[[ Extract provided open ]]

Content provided by Zagga
Recently Business Insider posted an article ranking the best and worst performing Australian super funds for 2020 with returns falling within the range of -2% to 9%.
YES – you read right. NEGATIVE TWO PERCENT!! Depending on where you are in your retirement planning cycle, this negative return can have a significant impact on your overall wealth position.
There’s no doubt that current investment yields are at an all-time low so in the current low-interest rate environment, how can self-directed investors, including SMSF trustees, earn higher yield without a disproportionate increase in risk?
Many SMSFs tend to build a barbell-style investment portfolio: low return cash investments to stay safe, balanced by higher-return equities, further up the risk spectrum, to increase returns.
At present, most deposit products are returning under 1% p.a, and if you’ve been investing in equities, you would have experienced the ups and downs of the equities market recently. You may have sold and exited on time, you may have done so at the wrong time, or you may not have exited and are still riding the rollercoaster; the key thing is, you don’t make your money (or loss) until you exit.
Additionally, as you are managing your own SMSF, you are most likely facing a number of challenges:
- Market Volatility – high risk, high returns? Or low-risk low returns? Or does it resemble a rollercoaster from your childhood theme park?
- Sequencing Risk
- Record low yields
- Traditional alternative asset classes hold more risk
Self-directed investors tend to be very knowledgeable on traditional investment opportunities and channels but what about alternative options that can offer attractive yields without a commensurate increase in risk? And yes – such alternatives do exist; marketplace lending is one such alternative asset class.

[[ Extract provided closed ]]
[[ Data extracts open ]]

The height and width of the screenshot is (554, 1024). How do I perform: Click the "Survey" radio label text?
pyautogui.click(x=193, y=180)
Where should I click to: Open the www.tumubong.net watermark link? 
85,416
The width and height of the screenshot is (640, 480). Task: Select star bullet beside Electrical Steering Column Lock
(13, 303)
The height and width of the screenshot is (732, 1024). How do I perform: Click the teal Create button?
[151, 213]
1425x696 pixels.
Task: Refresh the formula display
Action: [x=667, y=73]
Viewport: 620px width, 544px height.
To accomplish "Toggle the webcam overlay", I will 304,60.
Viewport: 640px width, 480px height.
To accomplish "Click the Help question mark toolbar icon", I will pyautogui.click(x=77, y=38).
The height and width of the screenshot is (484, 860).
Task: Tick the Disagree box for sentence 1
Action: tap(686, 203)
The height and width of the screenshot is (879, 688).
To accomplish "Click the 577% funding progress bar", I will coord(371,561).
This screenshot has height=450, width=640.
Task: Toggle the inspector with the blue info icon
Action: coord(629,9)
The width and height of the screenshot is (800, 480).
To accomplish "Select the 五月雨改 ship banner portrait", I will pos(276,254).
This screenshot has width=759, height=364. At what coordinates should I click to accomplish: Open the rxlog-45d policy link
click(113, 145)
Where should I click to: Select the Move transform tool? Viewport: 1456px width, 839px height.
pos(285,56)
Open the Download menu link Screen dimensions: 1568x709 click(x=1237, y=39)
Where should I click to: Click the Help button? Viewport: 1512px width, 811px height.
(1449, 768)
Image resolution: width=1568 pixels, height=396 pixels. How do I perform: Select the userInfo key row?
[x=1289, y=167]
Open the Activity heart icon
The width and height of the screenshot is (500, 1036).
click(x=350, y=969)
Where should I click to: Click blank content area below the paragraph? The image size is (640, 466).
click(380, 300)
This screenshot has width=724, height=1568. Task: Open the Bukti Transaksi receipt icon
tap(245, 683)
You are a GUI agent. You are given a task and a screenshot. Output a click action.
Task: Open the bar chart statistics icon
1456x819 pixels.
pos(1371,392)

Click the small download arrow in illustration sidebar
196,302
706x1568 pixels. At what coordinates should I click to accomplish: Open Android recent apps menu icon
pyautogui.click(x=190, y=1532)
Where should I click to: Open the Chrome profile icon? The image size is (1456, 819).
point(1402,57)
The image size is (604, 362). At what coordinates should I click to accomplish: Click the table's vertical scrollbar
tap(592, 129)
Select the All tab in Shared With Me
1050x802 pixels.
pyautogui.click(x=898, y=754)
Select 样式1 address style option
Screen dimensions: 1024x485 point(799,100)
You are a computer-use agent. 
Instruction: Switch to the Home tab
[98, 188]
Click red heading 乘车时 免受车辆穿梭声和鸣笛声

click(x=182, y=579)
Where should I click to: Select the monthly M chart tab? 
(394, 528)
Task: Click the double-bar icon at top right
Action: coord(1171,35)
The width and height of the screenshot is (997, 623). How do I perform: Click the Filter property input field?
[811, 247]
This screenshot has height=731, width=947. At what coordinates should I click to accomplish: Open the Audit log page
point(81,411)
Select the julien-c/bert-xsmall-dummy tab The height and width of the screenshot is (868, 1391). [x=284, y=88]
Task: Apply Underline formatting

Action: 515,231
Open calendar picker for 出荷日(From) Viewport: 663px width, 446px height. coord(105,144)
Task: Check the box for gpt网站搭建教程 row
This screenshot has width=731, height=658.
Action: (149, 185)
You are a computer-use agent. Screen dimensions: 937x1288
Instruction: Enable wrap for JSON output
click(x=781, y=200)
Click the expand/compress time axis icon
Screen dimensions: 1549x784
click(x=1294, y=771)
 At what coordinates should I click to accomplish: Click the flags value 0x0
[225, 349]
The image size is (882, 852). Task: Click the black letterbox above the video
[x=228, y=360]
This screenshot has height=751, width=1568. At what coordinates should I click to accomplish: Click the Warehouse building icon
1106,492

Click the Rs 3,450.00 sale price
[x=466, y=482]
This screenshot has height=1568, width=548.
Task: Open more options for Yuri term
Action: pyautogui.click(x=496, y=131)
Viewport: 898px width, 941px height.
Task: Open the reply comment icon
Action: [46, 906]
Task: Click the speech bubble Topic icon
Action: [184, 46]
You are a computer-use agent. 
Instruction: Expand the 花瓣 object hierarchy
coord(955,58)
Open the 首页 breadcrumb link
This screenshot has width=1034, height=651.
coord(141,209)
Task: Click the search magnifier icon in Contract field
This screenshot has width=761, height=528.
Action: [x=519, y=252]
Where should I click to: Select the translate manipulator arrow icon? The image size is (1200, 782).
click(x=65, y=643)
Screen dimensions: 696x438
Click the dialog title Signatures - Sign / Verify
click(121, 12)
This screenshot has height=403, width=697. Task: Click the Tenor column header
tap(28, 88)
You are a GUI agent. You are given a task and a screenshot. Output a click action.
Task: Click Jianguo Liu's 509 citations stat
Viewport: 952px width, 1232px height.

[[ Data extracts closed ]]

• Exercise requirements:
Copy the passage from the super fund article that starts at the words "Content provided by" and ends with the words "of -2% to 9%.". The items have no connection to the text about super fund returns.

• Problem solution:
Content provided by Zagga
Recently Business Insider posted an article ranking the best and worst performing Australian super funds for 2020 with returns falling within the range of -2% to 9%.